Are you are referring to latency due to propagation delay where the worst case increases as you scale?
Would you mind elaborating a bit? I'm not following how this would significantly close the gap between SRAM and DRAM at 1GB. Since an SRAM cell itself is generally faster than a DRAM cell, and I understand that circuitry beyond an SRAM cell itself is far simpler than DRAM. Am I missing something?
Think of a circular library with a central atrium and bookshelves arranged in circles radiating out from the atrium. In the middle of the atrium you have your circular desk. You can put books on your desk to save yourself the trouble of having to go get them off the shelves. You can also move books to shelves that are closer to the atrium so they're quicker to get than the ones farther away.
So what's the problem? Well, your desk is the fastest place you can get books from but you clearly can't make your desk the size of the entire library, as that would defeat the purpose. You also can't move all of the books to the innermost ring of shelves, since they won't fit. The closer you are to the central atrium, the smaller the bookshelves. Conversely, the farther away, the larger the bookshelves.
Circuits don't follow this ideal model of concentric rings, but I think it's a nice rough approximation for what's happening here. It's a problem of geometry, not a problem of physics, and so the limitation is even more fundamental than the laws of physics. You could improve things by going to 3 dimensions, but then you would have to think about how to navigate a spherical library, and so the analogy gets stretched a bit.
Area is a big one. Why isn't L1 MB? Because you can't put that much data close enough to the core.
Look at a Zen-based EPYC core- 32KB of L1 with 4 cycle latency, 512KB of L2 with 12 cycle latency, 8MB of L3 with 37 cycle latency.
L1 to L2 is 3x slower for 8x more memory, L2 to L3 is 3x slower for 16x more memory.
You can reach 9x more area in 3x more cycles, so you can see how the cache scaling is basically quadratic (there's a lot more execution machinery competing for area with L1/L2, so it's not exact).
I am sure there are many factors, but the most basic one is that the more memory you have, the longer it takes to address that memory.
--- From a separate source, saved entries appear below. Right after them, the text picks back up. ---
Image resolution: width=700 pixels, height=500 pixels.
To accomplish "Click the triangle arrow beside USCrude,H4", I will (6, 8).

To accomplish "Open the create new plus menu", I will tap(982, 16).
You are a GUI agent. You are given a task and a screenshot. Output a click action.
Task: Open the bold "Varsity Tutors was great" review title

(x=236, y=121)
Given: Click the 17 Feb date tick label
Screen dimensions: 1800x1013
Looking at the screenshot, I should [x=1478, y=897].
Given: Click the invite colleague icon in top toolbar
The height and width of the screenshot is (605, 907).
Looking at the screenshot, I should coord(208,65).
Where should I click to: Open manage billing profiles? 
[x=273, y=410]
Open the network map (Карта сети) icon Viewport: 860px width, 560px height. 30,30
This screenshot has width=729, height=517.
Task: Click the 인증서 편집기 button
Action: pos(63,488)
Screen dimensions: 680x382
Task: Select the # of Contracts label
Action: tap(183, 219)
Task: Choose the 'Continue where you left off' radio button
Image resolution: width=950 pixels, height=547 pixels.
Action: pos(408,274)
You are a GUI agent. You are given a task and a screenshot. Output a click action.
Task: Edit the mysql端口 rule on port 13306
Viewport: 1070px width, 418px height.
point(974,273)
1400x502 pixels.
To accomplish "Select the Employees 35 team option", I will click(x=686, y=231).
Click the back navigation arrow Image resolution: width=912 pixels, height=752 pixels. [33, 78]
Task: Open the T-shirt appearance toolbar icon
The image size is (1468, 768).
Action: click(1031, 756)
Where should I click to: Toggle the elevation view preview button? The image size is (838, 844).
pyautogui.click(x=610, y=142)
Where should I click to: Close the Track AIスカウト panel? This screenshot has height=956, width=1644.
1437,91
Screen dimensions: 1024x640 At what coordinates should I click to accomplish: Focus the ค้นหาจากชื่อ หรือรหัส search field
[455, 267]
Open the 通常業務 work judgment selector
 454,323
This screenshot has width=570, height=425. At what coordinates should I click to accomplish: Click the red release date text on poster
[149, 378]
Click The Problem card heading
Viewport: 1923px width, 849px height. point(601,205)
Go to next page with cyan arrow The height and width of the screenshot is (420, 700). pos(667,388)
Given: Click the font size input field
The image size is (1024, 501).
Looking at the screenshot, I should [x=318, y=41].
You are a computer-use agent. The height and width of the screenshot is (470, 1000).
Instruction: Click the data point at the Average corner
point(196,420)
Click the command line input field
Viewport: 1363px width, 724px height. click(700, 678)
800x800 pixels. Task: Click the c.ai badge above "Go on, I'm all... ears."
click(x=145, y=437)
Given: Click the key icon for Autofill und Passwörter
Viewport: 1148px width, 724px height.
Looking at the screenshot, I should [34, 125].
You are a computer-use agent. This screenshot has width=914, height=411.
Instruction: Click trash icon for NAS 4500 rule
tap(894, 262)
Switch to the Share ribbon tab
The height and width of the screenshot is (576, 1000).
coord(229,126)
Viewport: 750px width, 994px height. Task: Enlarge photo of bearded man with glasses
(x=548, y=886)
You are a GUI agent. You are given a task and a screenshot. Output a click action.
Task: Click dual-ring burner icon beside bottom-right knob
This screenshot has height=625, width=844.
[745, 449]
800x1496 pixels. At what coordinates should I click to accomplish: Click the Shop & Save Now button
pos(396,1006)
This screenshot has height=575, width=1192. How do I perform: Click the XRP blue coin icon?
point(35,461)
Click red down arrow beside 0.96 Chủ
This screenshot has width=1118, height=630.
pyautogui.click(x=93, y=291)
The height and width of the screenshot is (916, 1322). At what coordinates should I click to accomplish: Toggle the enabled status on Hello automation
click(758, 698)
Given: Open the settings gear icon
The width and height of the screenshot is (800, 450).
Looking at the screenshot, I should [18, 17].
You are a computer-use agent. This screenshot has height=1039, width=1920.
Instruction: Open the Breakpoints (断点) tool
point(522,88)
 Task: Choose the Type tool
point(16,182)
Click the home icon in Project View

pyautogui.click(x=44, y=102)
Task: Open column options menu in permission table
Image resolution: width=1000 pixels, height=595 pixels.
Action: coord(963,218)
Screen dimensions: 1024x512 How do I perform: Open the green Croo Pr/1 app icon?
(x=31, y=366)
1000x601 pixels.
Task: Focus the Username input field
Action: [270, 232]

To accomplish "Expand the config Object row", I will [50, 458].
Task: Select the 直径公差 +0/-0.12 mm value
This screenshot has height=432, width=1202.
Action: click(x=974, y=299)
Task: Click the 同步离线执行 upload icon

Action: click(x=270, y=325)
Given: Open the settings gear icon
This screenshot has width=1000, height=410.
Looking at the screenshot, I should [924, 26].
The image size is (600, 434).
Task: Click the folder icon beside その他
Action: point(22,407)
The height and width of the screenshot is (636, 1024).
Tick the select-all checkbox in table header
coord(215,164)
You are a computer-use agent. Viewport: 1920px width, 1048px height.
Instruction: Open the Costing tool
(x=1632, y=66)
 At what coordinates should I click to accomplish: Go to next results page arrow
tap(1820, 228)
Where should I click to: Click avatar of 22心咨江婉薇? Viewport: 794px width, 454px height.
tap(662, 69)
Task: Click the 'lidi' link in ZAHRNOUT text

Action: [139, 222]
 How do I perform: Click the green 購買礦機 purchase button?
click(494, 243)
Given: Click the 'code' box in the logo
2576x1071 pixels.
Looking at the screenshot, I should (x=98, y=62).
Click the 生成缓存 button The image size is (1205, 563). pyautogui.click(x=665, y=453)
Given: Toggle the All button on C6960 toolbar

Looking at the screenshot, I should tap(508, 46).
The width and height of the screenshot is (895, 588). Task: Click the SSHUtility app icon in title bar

I think it scales with the log of the ram size, which is linearly with the number of address bits.
Log-depth circuits are a useful abstraction but the constraints of laying out circuits in physical space imposes a delay scaling limit of O(n^(1/2)) for planar circuits (with a bounded number of layers) and O(n^(1/3)) for 3D circuits. The problem should be familiar to anyone who's drawn a binary tree on paper.
With densities so high, and circuit boards so small (when they want to be), that factor isn't very important here.
We regularly use chips with an L3 latency around 10 nanoseconds, going distances of about 1.5 centimeters. You can only blame a small fraction of a nanosecond on the propagation delays there. And let's say we wanted to expand sideways, with only a 1 or 2 nanosecond budget for propagation delays. With a relatively pessimistic assumption of signals going half the speed of light, that's a diameter of 15cm or 30cm to fit our SRAM into. That's enormous.
so ram is your 1gb cache